VII

TOUT HOMME QUI SE TOURNE VERS LE SEIGNEUR ET FUIT LES MAUX COMME PÉCHÉS, S'IL FAIT AVEC SINCÉRITÉ, JUSTICE ET FIDÉLITÉ LE TRAVAIL QUI APPARTIENT A SON DEVOIR ET A SON EMPLOI, DEVIENT UNE FORME DE LA CHARITÉ.


  Ceci vient à la suite, comme conséquence de la loi précédente, que l'homme est né pour qu'il devienne la charité, et qu'il ne peut devenir la charité, s'il ne fait pas perpétuellement le bien de l'usage d'après l'affection et le plaisir : c'est pourquoi, lorsque l'homme fait avec sincérité, justice et fidélité le travail qui appartient à son devoir ou à son emploi, d'après l'affection et le plaisir de l'affection, il est continuellement dans le bien de l'usage, non-seulement à légard du commun ou du public, mais encore à l'égard des sociétés particulières et des individus ; mais il ne le peut s'il ne se tourne pas vers le Seigneur et ne fuit pas les maux comme péchés ; car, ainsi qu'il a été dit ci-dessus, la première chose de la charité est de se tourner vers le Seigneur et de fuire les maux comme péchés, voir Art. I et la seconde chose de la charité est de faire les biens ; alors les biens que l'homme fait sont les biens de l'usage qu'il fait chaque jour, et lorsqu'il n'en fait pas, il pense néanmoins à en faire ; il y a, en effet, l'affection intérieure qui persiste pendant ce temps, et qui désire le bien : de là vient qu'il est perpétuellement dans le bien de l'usage du matin au soir, d'année en année, du premier âge à la fin de la vie. Autrement, il ne peut devenir une forme de la charité, c'est-àdire, un réceptacle de la charité.

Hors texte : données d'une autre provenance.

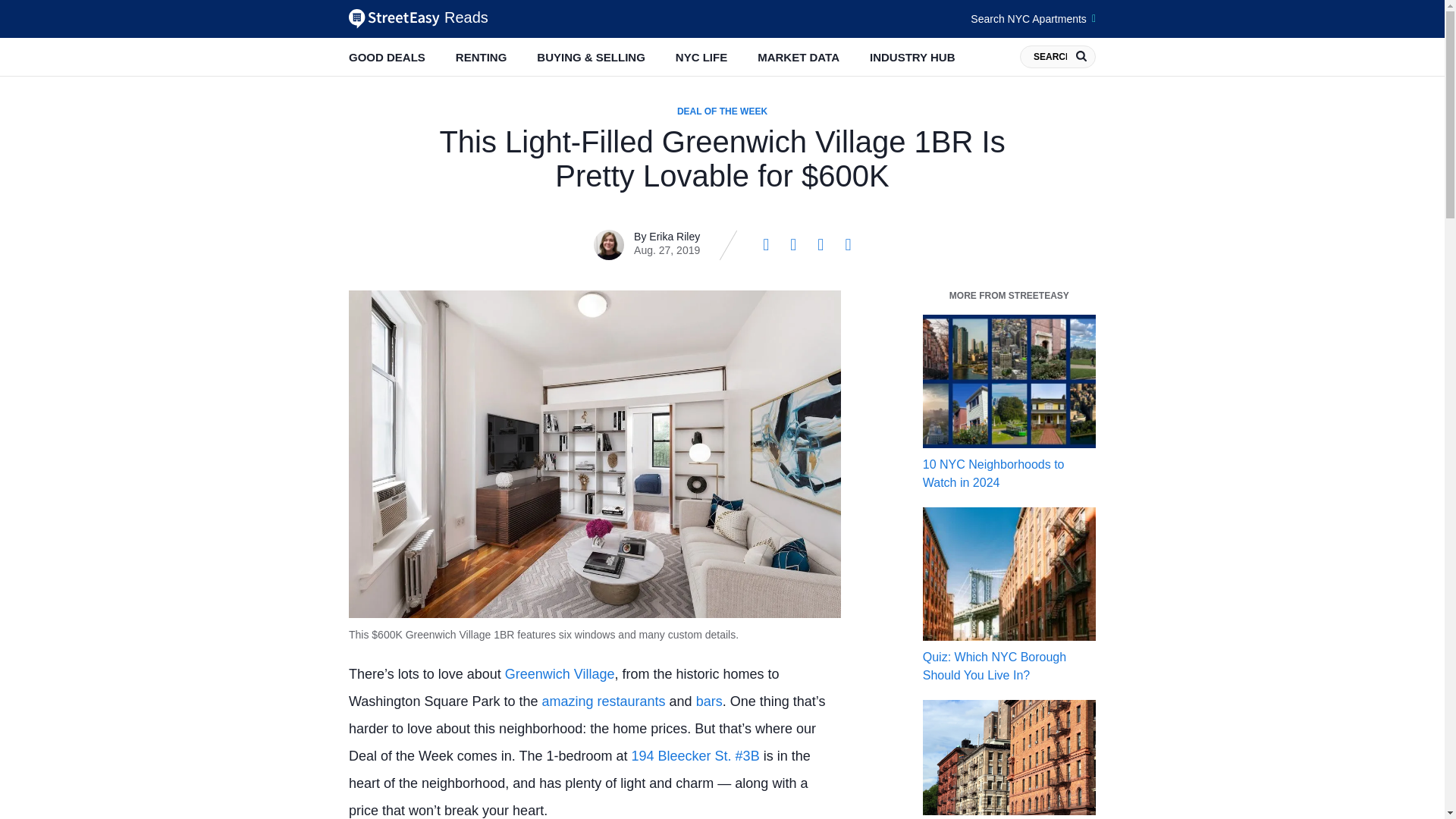
DEAL OF THE WEEK (722, 111)
MARKET DATA (798, 56)
INDUSTRY HUB (912, 56)
amazing restaurants (603, 701)
NYC LIFE (700, 56)
Search NYC Apartments (1033, 18)
Greenwich Village (559, 673)
RENTING (480, 56)
Erika Riley (674, 236)
bars (708, 701)
GOOD DEALS (387, 56)
Reads (418, 18)
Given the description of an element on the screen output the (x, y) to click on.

  Maintenant, il va être parlé de la charité chez le prêtre, chez les magistrats, chez les fonctionnaire subordonnés aux magistrats, chez le juge, chez le chef de l'armée, chez les officierssous ses ordres, chez le simple soldat, chez le négociant, chez l'ouvrier, chez le cultivateur, chez le capitaine de marine et le matelot chez les domestiques.

  La charité chez le prêtre
  S'il se tourne vers le Seigneur et fuit les maux comme péchés et qu'il fasse avec sincérité, justice et fidélité le travail du ministère qui lui est enjoint, il fait continuellement le bien de l'usage, et devient la charité dans une forme ; mais il fait le bien de l'usage ou le travail du ministère avec sincérité, justice et fidélité, alors que le salut des âmes l'affecte ; et selon que ce salut l'affecte les vrais l'affectent aussi, parce que c'est par les vrais qu'il conduira les âmes au ciel ; et il conduira par les vrais les âmes au ciel, s'il les conduit au Seigneur. Son amour alors est de les leur enseigner avec soin d'après la Parole, parce que, quand il enseigne ces vrais d'après la Parole, il les enseigne d'après le Seigneur ; car le Seigneur est non-seulement la Parole, comme il est dit dans Jean,- I. 1, 2, 14 ; - mais il est encore le Chemin, la Vérité et la vie, comme il le dit Lui-même,Xl. 6,-et il est aussi La porte. C'est pourquoi celui qui entre dans la bergerie par le Seigneur comme Porte est un bon pasteur ; mais celui qui n'entre pas dans la bergerie par le Seigneur comme Porte est un mauvais pasteur, qui est appelé voleur et larron, Jean, X. 1 à 9.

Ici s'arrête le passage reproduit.